What Happens If We Cannot Agree On Placement?
There is a specific procedure that parents must follow in a custody or placement dispute. Clearly, it is better for both you and your children to resolve matters outside of this procedure which is time consuming and costly. However, that is not always possible.
First, except in unusual situations, both parties must attend mediation. Mediation is a process in which the parties meet with a neutral, third-party who is trained in dispute resolution. Discussions and statements made in mediation are confidential and cannot be used against in you in your divorce or paternity case. You have the option of attending mediation through the county of your residence which is often available at no or very low cost. Or, you can hire a private mediator. There are very good mediators available in southeast Wisconsin and many people are able to resolve their custody and placement disputes through this process. Sometimes, mediation is deemed not to be appropriate. This usually only happens when there is domestic or child abuse or one party refuses, or is unable, to participate. If a party refuses to attend mediation, the court may consider that a factor which would negatively impact upon his/her custody or placement position.
Second, if mediation fails, a Guardian ad Litem must be appointed. A guardian ad litem, commonly referred to as a G.A.L., is an attorney who is appointed to represent the best interests of your child. The G.A.L. does not represent either you or your child but, instead, is charged by the court with conducting an investigation and making a recommendation as to what he or she thinks is in your child’s best interests. They will usually meet with the parties, talk with the children and talk with other potential witnesses or resources such as friends, relatives, teachers, therapists, etc. The court does not always follow the recommendation of a G.A.L., but usually does strongly consider it. Both parties are required to pay the G.A.L. fees, which includes a deposit as well as his or her hourly fees.
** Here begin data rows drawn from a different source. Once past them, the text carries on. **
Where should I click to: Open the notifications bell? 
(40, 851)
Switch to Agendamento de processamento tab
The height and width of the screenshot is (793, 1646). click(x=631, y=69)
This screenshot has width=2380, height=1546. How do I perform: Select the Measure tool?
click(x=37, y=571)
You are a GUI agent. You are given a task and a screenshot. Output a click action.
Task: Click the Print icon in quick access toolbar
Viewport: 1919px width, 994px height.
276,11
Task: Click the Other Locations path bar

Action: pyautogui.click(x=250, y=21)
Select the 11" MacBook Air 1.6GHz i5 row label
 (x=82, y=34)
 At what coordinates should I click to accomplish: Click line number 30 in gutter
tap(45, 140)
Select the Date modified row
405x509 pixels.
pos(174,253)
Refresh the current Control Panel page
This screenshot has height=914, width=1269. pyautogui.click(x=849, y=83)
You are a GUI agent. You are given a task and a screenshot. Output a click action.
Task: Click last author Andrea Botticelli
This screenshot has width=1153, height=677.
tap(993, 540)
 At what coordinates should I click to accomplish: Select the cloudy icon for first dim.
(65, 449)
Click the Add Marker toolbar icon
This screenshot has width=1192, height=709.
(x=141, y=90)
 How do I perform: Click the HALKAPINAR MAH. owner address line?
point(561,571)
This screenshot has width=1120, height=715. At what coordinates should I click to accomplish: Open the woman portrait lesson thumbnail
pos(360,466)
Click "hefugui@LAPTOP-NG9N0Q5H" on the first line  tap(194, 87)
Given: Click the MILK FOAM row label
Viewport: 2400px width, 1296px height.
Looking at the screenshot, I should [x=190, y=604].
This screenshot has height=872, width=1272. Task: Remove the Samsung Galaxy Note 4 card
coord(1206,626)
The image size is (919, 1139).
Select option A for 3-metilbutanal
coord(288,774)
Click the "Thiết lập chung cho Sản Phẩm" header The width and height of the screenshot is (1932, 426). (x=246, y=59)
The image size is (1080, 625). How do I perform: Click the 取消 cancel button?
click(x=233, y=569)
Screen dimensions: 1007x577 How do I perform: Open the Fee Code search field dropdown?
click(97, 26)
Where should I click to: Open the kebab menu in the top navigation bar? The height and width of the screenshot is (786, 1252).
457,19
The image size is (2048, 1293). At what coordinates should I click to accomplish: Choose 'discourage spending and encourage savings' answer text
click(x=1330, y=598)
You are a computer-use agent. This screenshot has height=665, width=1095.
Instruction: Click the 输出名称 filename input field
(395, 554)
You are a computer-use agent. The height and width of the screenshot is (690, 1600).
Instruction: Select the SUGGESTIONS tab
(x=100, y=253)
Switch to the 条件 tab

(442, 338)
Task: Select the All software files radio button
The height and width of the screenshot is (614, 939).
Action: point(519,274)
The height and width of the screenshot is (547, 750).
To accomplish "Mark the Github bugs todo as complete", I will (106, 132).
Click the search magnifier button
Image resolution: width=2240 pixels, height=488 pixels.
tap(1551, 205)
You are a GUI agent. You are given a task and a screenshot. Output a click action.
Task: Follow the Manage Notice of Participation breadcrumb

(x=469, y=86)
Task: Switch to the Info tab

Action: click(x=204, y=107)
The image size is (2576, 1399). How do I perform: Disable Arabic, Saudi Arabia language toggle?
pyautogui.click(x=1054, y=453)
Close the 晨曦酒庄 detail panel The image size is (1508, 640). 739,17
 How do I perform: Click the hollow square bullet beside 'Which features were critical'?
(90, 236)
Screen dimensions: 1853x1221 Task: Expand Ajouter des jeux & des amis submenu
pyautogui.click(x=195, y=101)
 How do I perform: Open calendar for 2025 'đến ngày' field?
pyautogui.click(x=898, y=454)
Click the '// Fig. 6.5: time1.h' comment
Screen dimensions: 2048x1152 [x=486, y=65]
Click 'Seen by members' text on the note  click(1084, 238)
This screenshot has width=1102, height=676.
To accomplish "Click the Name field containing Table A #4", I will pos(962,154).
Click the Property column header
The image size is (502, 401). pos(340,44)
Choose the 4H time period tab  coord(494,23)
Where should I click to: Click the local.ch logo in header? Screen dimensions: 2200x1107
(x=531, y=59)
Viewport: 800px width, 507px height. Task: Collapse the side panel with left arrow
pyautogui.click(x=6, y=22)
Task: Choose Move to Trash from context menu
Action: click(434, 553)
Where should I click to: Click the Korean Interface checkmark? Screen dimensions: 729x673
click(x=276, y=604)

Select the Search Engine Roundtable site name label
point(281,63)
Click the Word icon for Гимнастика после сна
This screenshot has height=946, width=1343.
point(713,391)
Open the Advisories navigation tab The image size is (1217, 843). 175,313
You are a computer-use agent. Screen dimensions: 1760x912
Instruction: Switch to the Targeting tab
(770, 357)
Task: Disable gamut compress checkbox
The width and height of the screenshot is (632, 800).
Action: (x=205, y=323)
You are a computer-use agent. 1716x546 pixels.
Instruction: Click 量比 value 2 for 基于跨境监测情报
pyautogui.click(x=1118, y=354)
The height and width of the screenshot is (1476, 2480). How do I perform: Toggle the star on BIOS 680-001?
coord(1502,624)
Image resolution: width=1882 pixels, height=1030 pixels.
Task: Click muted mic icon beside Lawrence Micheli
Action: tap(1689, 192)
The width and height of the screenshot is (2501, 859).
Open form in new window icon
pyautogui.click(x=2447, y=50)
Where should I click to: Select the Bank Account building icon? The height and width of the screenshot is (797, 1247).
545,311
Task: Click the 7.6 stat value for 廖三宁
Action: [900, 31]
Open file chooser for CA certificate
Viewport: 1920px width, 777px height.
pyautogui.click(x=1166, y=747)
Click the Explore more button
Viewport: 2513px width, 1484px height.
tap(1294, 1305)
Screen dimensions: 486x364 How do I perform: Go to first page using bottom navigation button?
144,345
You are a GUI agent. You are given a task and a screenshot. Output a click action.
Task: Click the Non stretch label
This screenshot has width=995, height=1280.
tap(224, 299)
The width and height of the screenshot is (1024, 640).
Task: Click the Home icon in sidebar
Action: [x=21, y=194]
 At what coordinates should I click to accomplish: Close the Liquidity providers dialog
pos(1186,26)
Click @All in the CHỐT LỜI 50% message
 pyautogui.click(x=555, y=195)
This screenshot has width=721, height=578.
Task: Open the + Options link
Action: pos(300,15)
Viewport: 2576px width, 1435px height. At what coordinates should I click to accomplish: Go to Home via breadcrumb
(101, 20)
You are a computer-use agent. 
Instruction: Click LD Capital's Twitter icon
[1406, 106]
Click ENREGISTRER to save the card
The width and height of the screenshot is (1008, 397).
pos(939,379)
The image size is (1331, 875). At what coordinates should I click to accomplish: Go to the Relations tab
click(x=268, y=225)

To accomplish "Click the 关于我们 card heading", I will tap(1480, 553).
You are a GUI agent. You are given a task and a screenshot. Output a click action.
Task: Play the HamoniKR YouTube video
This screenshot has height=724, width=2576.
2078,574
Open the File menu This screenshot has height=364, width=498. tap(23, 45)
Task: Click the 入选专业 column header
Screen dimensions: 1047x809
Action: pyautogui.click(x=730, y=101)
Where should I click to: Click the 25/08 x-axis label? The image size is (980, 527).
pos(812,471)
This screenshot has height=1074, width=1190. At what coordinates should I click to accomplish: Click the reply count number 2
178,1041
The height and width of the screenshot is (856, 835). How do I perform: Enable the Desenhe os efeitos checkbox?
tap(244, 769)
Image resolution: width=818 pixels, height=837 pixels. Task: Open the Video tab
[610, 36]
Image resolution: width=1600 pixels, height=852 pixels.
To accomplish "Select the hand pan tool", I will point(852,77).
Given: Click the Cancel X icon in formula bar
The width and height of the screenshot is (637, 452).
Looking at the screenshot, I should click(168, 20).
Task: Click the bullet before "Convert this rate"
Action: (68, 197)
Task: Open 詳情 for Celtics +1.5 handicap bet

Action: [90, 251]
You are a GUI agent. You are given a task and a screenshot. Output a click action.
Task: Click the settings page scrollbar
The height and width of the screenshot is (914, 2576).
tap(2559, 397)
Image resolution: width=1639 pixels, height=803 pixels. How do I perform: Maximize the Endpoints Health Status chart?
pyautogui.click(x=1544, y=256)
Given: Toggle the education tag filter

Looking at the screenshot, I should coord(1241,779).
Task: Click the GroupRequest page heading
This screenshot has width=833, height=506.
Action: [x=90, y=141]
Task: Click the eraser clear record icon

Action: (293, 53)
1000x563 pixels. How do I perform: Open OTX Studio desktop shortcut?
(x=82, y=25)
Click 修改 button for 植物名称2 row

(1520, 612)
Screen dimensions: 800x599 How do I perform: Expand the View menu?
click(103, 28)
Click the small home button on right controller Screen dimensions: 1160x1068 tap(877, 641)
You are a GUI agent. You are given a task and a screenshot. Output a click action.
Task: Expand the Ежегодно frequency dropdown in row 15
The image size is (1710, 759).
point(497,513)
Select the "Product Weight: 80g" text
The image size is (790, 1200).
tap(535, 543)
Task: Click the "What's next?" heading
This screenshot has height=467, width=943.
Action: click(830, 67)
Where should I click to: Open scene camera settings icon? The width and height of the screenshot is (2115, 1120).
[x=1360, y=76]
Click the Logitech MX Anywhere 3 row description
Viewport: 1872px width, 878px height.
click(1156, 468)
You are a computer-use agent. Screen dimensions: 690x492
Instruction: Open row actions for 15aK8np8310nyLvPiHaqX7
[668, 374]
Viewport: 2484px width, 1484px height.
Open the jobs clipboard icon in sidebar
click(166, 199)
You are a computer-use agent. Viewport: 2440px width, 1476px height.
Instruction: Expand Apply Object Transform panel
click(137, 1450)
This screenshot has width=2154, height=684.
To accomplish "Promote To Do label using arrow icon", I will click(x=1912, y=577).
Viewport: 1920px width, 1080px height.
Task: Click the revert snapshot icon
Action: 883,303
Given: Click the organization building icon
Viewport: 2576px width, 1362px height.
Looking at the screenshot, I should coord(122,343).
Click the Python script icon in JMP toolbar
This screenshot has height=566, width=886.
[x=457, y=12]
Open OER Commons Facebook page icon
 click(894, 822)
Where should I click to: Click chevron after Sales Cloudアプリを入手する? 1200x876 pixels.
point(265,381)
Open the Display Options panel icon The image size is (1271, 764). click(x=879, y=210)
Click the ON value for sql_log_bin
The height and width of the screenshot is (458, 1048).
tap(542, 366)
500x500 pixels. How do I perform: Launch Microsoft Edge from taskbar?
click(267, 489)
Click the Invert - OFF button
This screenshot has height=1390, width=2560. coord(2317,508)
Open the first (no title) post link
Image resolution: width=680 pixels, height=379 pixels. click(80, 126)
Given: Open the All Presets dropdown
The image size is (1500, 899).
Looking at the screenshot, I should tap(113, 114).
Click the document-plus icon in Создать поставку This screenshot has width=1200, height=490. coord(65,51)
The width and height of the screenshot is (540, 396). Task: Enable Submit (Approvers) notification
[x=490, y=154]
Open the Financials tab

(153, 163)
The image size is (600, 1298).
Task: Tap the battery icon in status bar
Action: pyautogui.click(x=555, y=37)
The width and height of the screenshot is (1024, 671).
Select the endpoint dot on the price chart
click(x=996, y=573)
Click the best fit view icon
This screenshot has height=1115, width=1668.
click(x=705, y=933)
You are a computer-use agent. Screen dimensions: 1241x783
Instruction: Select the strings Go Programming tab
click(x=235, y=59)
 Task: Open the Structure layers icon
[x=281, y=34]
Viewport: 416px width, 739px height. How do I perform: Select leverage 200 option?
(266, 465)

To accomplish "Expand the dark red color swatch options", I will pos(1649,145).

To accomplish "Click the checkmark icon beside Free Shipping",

Third, in some counties, a custody/placement study may also be required. During a custody/placement study, the court will appoint a social worker from the county social services department to conduct an investigation which is separate from the investigation done by the G.A.L. The difference between a custody/placement study and a G.A.L. investigation is that the social worker may testify at a trial or hearing while the G.A.L. is an advocate for your child’s interests and, therefore, may not testify. The social worker also makes recommendations based upon their investigation which may include a referral for services such as counseling, psychiatric or alcohol/drug evaluations, anger management counseling or parenting classes. Both parties also are usually required to pay one-half of this cost which varies depending on the county.
Many people are able to resolve their placement disputes with the assistance of a G.A.L. or the custody/placement study social worker. However, in the event the parties are unable to do so, a trial or hearing is conducted and the court decides what the placement schedule and custody will be based upon certain, statutory factors outlined in Wisconsin Statute 767.41. The attorneys at Nelson, Krueger & Millenbach, LLC will advise you as to what the likely result and cost will be for a trial.